Oprócz praw pokrewnych artystom ulicznym mogą przysługiwać dodatkowo prawa autorskie do utworów, jeśli ich wkład w powstanie prezentowanego publicznie utworu miał charakter twórczy. Nie ma przy tym znaczenia, czy dzieło powstało przed występem ulicznym, czy było efektem improwizacji w trakcie występu. Grupą, która wyróżnia się na tle innych artystów ulicznych, są artyści plastycy, tworzący w przestrzeni publicznej głównie portrety i karykatury. Artystom tym przysługują wyłącznie prawa autorskie do stworzonych dzieł. Z punktu widzenia prawa, nie będą oni zatem artystami wykonawcami, a wyłącznie twórcami.

Kultura (nad)użycia

Artyści uliczni w rozmowach przyznają , że nie przywiązują zbytniej wagi do swoich praw i nie próbują nimi zarządzać. Podejście to może wynikać z braku świadomości, że takie prawa im w ogóle przysługują, w szczególności prawa pokrewne do artystycznych wykonań. Ochrona działalności twórczej i artystycznej jest bowiem kojarzona głównie z prawami autorskimi do utworów. Co więcej, w praktyce artyści uliczni stosunkowo rzadko są jednocześnie twórcami, w związku z czym niekiedy wykorzystują utwory w całości lub fragmenty utworów innych autorów – np. utworów muzycznych, scenariuszy, choreografii, projektów kostiumów etc., rzadko zawierając stosowną umowę z twórcą. Płacenie tantiem do organizacji zbiorowego zarządzania też nie jest częstą praktyką. Czy zatem w przypadku występów ulicznych możemy mówić o „kulturze nadużycia"?

Odpowiedź na to pytanie nie jest prosta. Występy uliczne, mające wielowiekową tradycję, w istocie polegają na bardziej lub mniej twórczym modyfikowaniu i wykorzystaniu elementów występów, które wielokrotnie zostały już wcześniej przedstawione przez kogoś innego. Następnie, jako niematerialne dziedzictwo kulturowe były przekazywane dalej przez dawne wędrowne trupy artystów, a także współcześnie przez podróżujących po zglobalizowanym świecie performerów. Nawiązując do praw pokrewnych należy dodać, że naśladownictwo cudzych występów nie jest zakazane. Uznaje się, że nie ma możliwości stworzenia dwóch identycznych wykonań, nawet przez tego samego artystę, jednak wykorzystanie elementów twórczych wymaga już zgody autora.

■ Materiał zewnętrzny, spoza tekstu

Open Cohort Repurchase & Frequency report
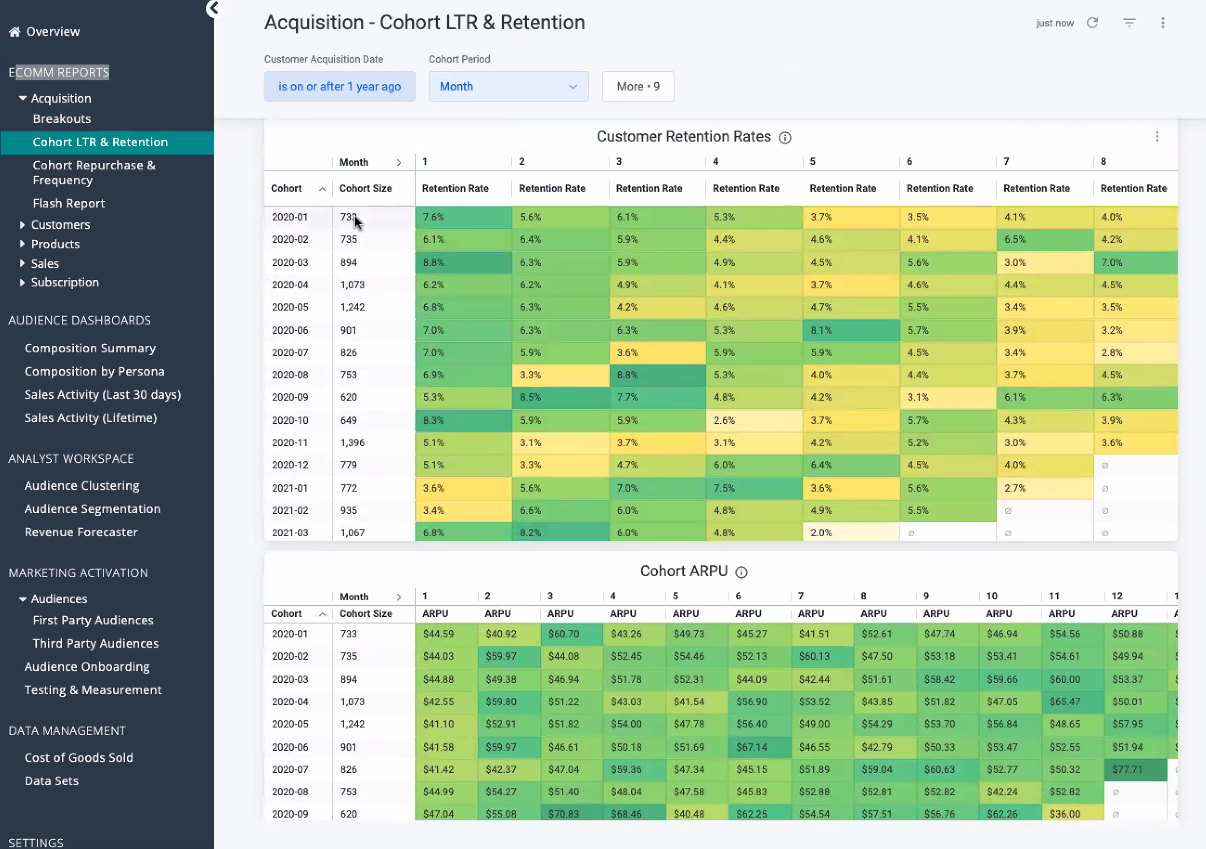Viewport: 1206px width, 849px height. click(x=94, y=173)
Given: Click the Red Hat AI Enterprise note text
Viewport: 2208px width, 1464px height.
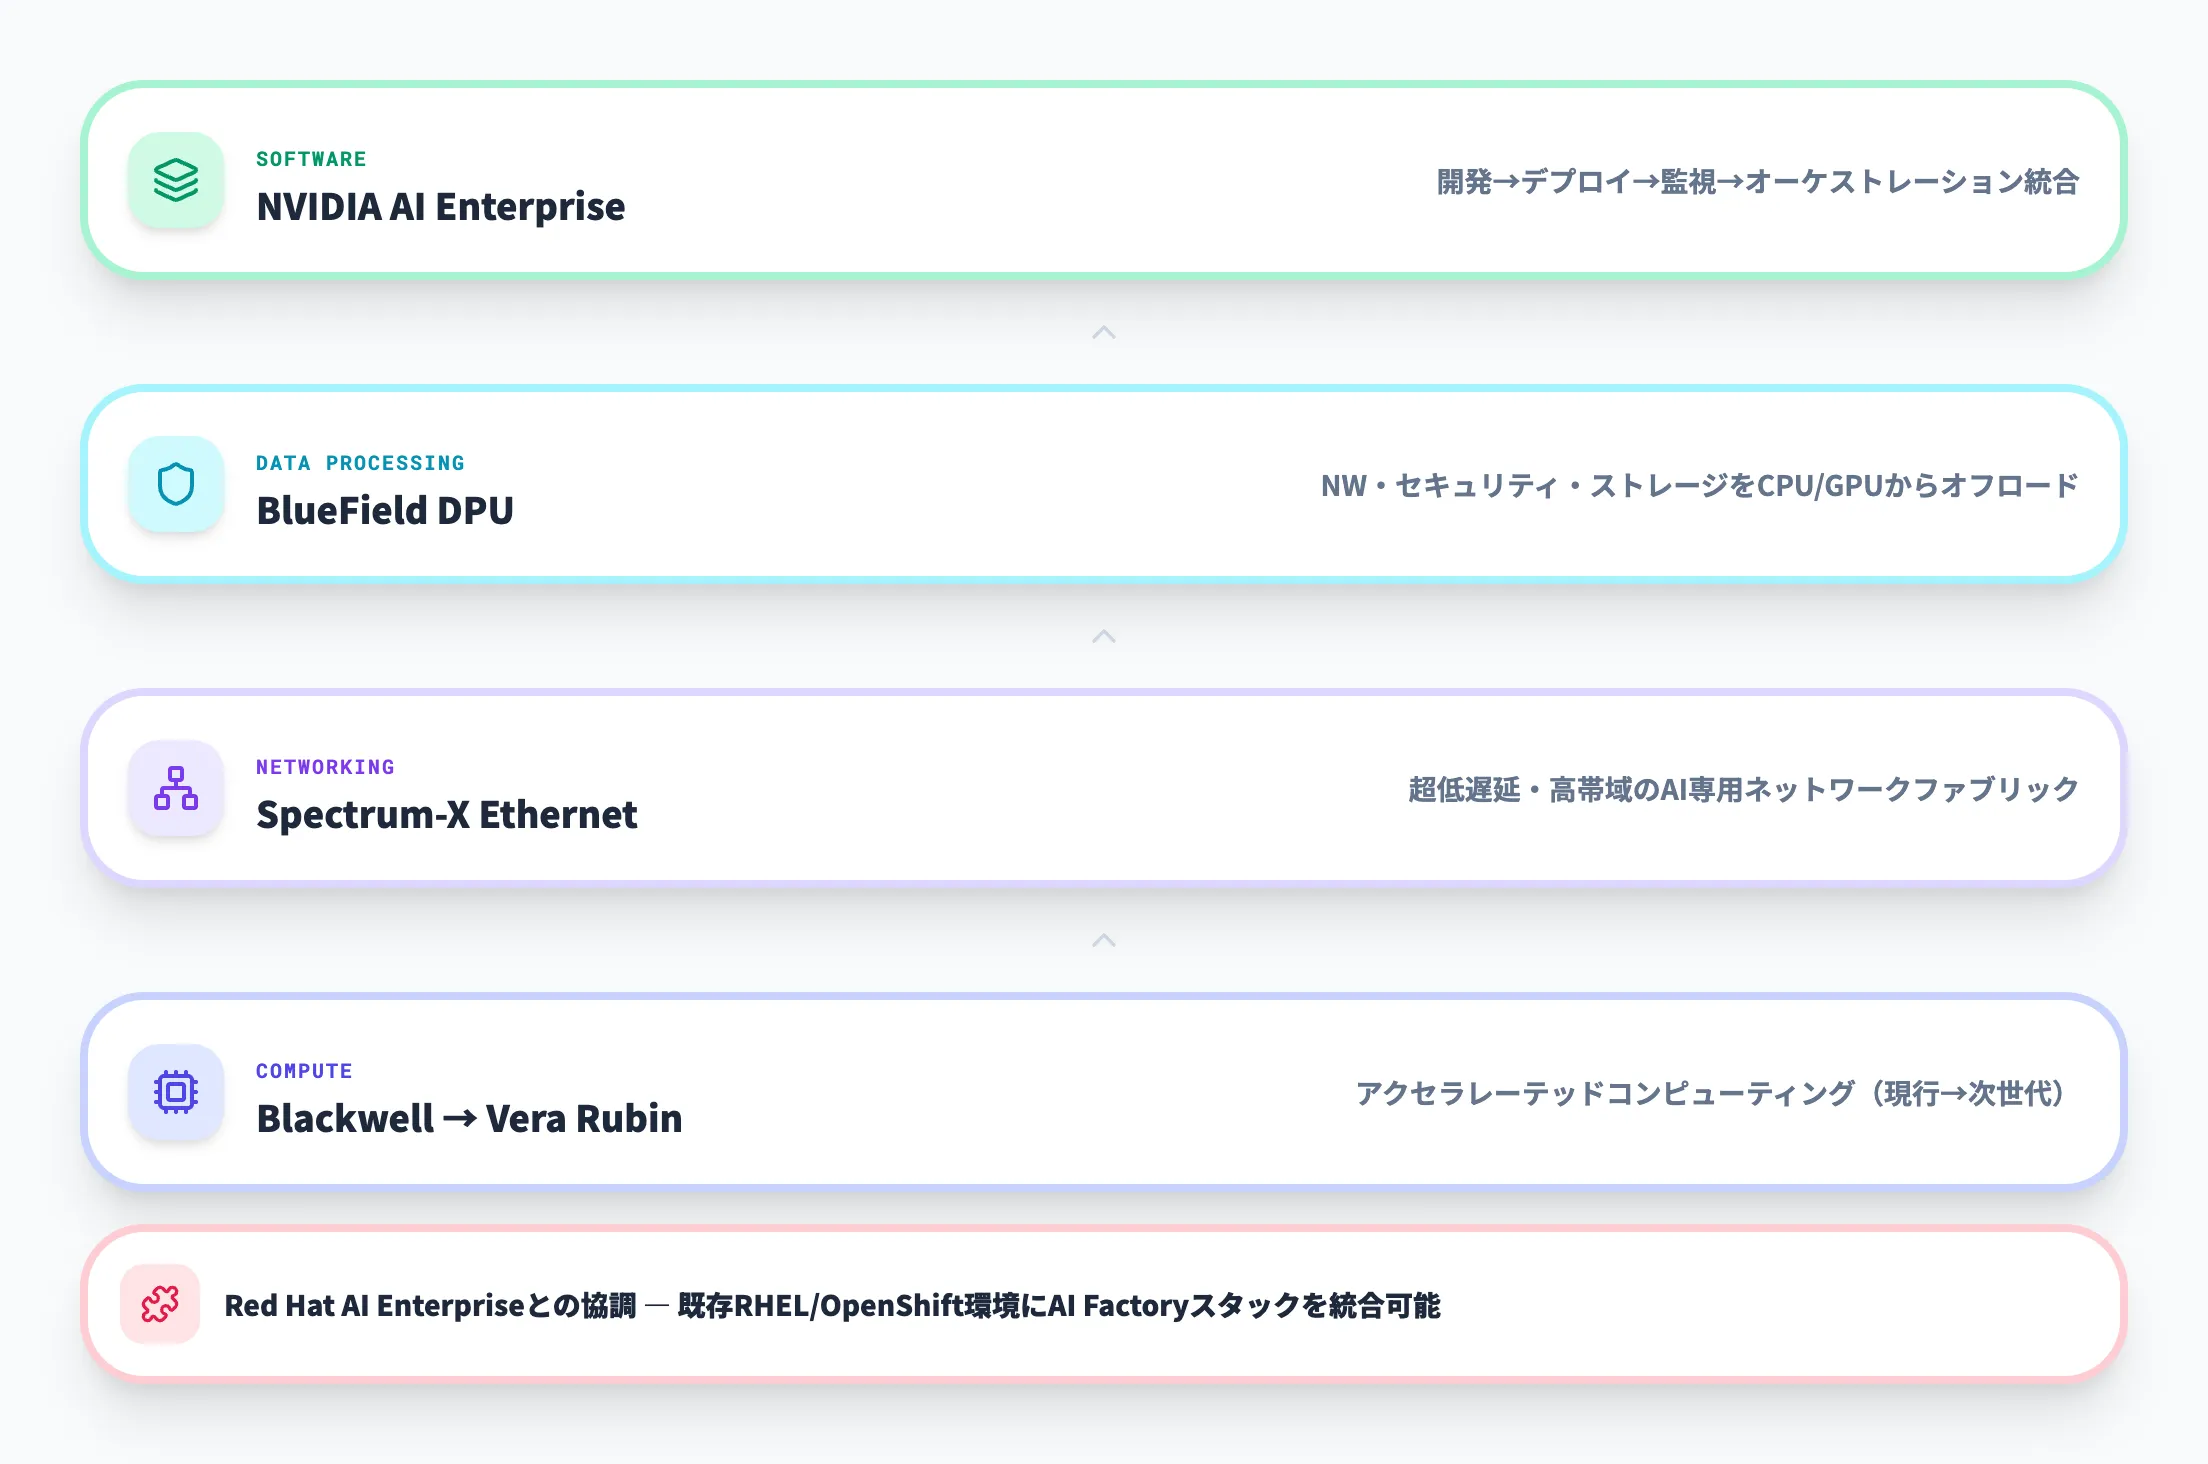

Z wypowiedzi artystów ulicznych wynika, że choć spotykają się z sytuacjami naśladownictwa wykonań czy nawet utworów, to nie podejmują w związku z tym jakichkolwiek prawnych działań, które miałyby wyrazić ich sprzeciw. Co więcej, takie zachowania mogą stanowić dla nich formę komplementu, że ktoś zainspirował się ich działalnością artystyczną. Niektórzy podkreślają, że nie akceptują sytuacji, gdy ktoś celowo próbuje kopiować elementy twórcze czy naśladować pokaz w całości. Nie podejmują jednak roszczeń wobec naśladowców, co może wynikać z faktu, że zapożyczanie elementów występów ulicznych stanowi powszechne zjawisko. Warto również podkreślić, że ponieważ artyści uliczni stanowią stosunkowo niewielkie, hermetyczne środowisko, ostatecznie nie decydują się na oficjalne dochodzenie praw, poprzestając na wyrażeniu i rozpowszechnieniu swojej opinii o danym artyście w środowisku. Zarządzanie prawami autorskimi i pokrewnymi oparte na rygorystycznej i intensywnej ochronie tych praw, na sprawowaniu ścisłej kontroli nad eksploatacją utworów i wykonań, jak również traktowanie ich przede wszystkim w kategoriach produktu, na którym można dobrze zarabiać, kłóci się z charakterem działalności artystów ulicznych. I choć może to dziwić, otrzymywane datki nie są ich głównym celem, lecz często gestem docenienia, który potęguje odczuwaną satysfakcję z prowadzonych występów i stwarza możliwości dalszego rozwoju.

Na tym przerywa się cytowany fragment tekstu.